- _What needs to be done_:
Please check every line of the listing for "width" and copy each line where it is found.
....................
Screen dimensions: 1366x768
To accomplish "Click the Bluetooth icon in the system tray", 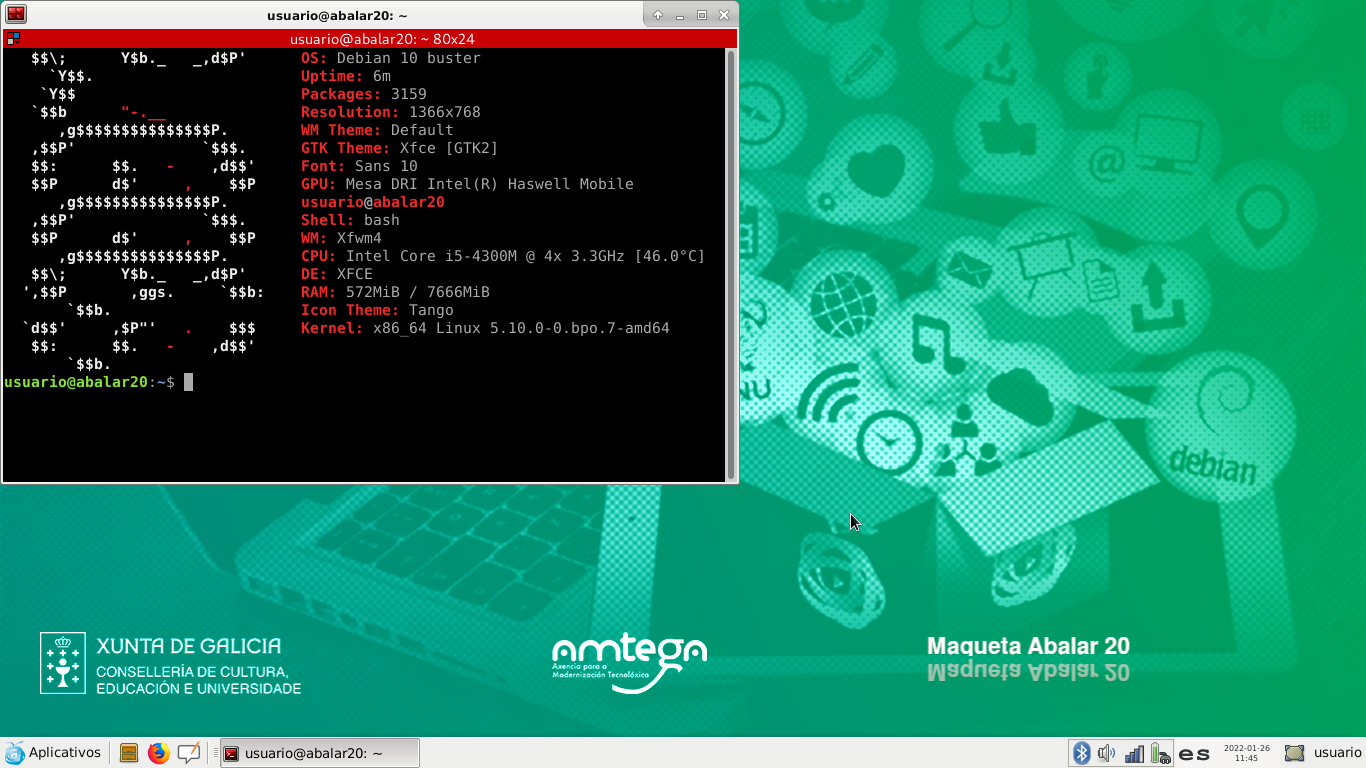I will [x=1082, y=752].
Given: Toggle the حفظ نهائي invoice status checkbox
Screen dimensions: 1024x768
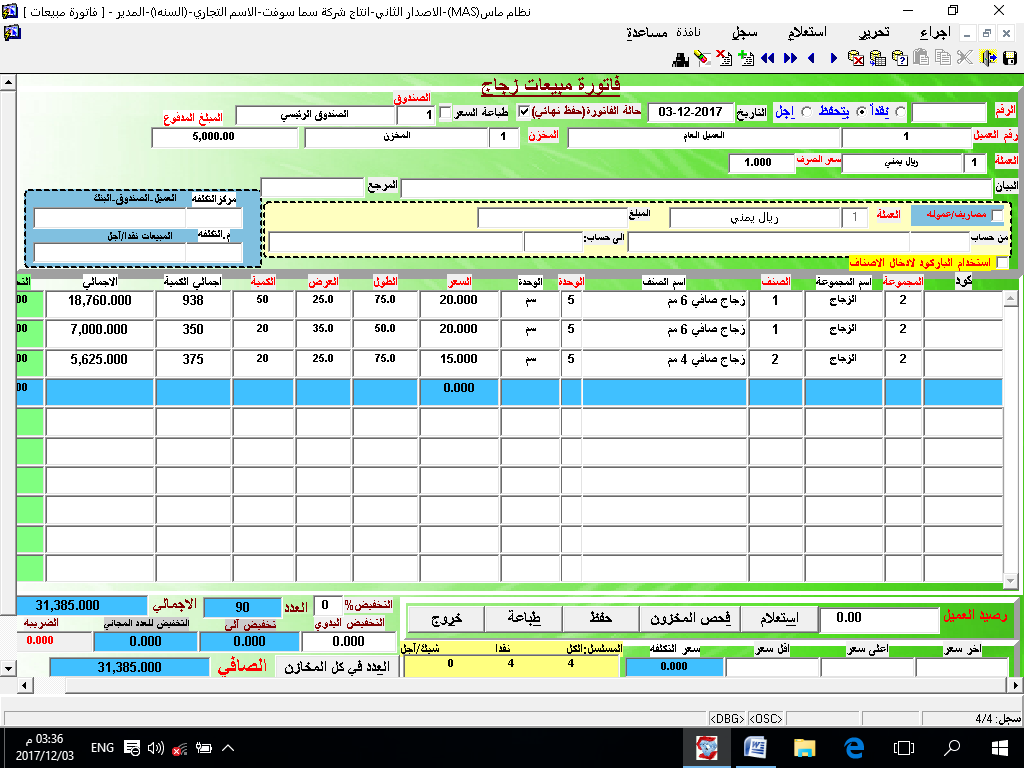Looking at the screenshot, I should click(x=524, y=111).
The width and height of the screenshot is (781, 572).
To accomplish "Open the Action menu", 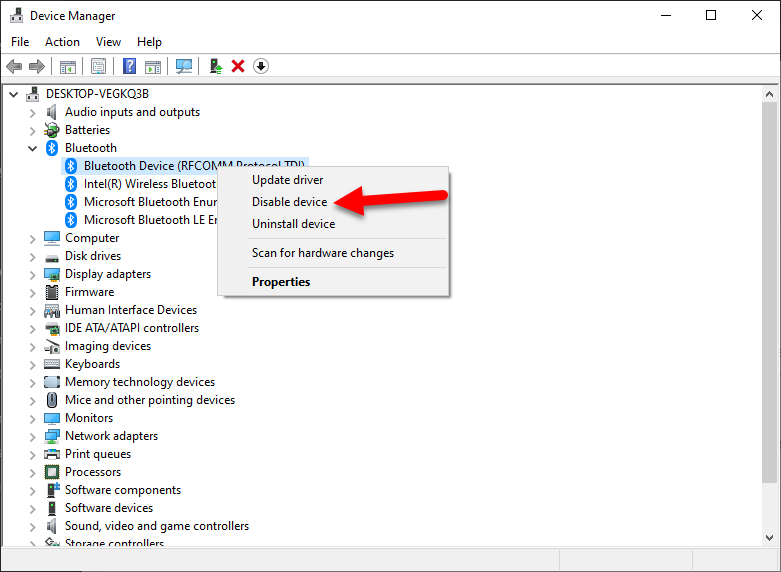I will tap(62, 42).
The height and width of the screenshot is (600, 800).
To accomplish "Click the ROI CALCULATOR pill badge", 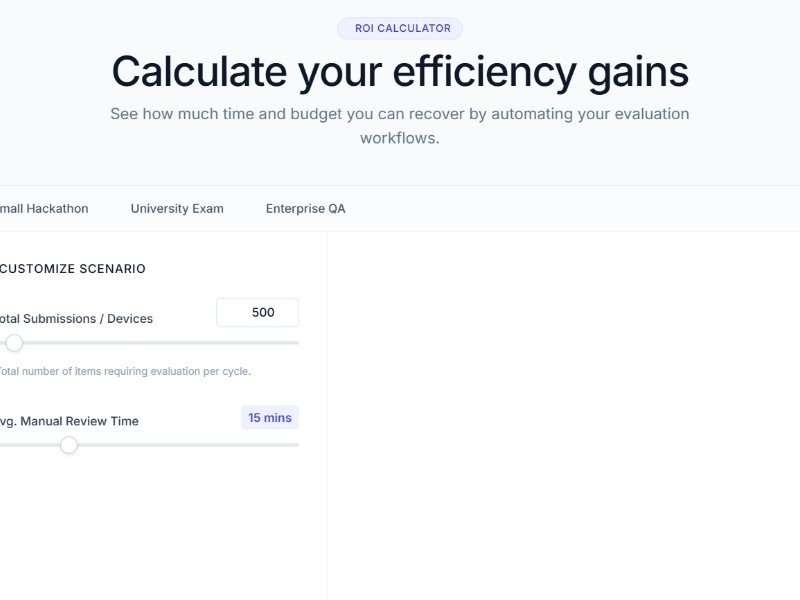I will 400,29.
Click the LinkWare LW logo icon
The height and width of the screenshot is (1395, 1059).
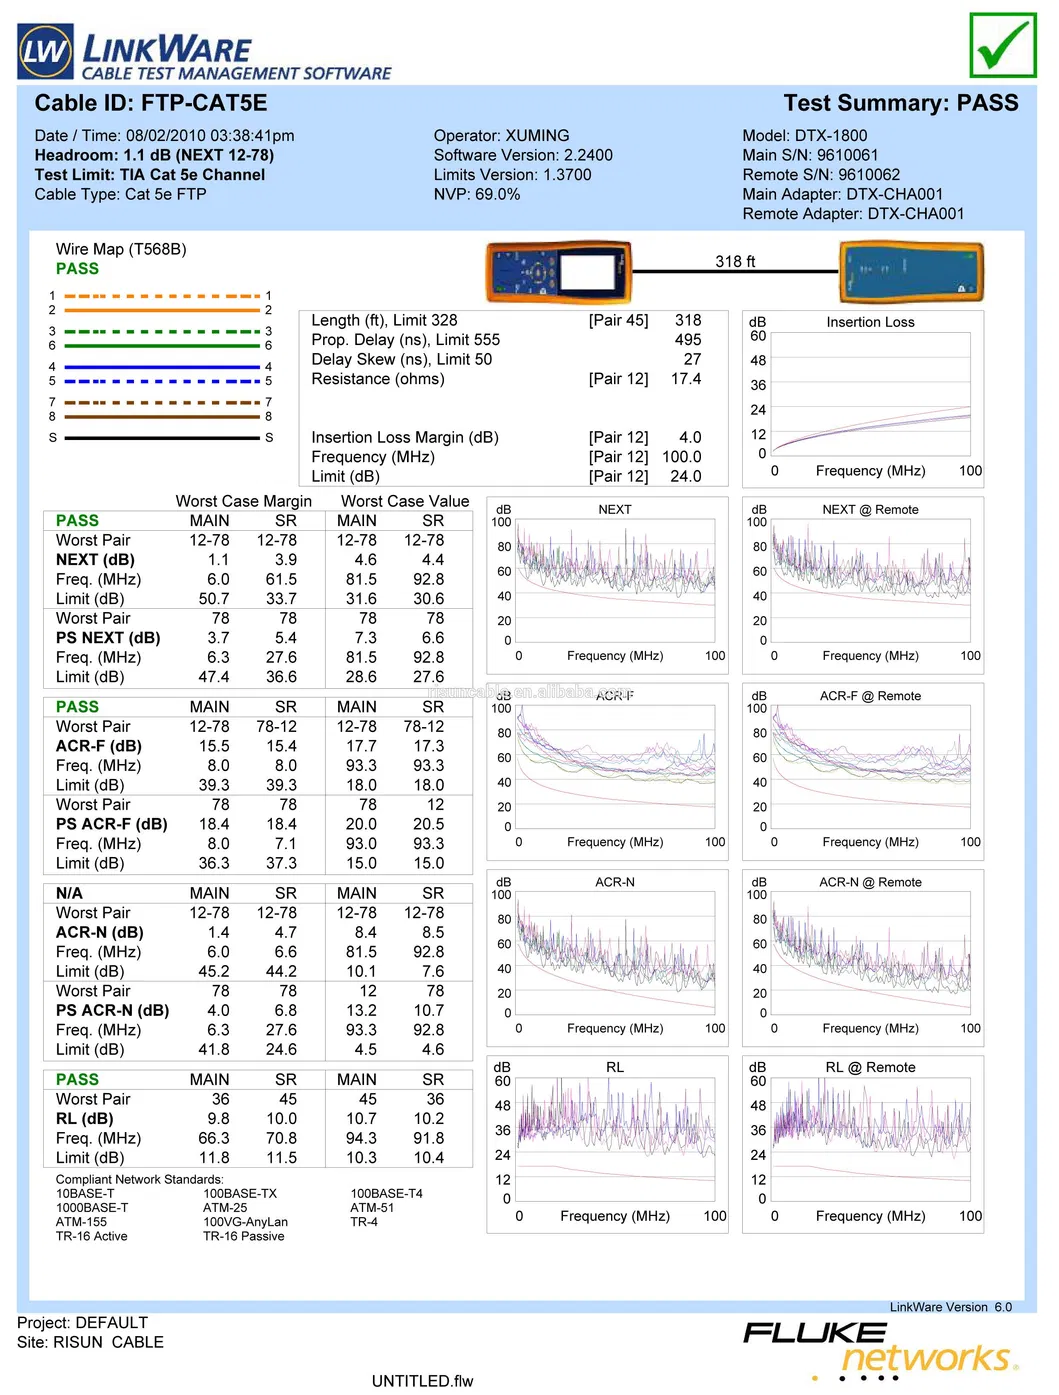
....................
- _Response to the exercise_:
The width and height of the screenshot is (781, 572).
The height and width of the screenshot is (600, 800).
The height and width of the screenshot is (1395, 1059).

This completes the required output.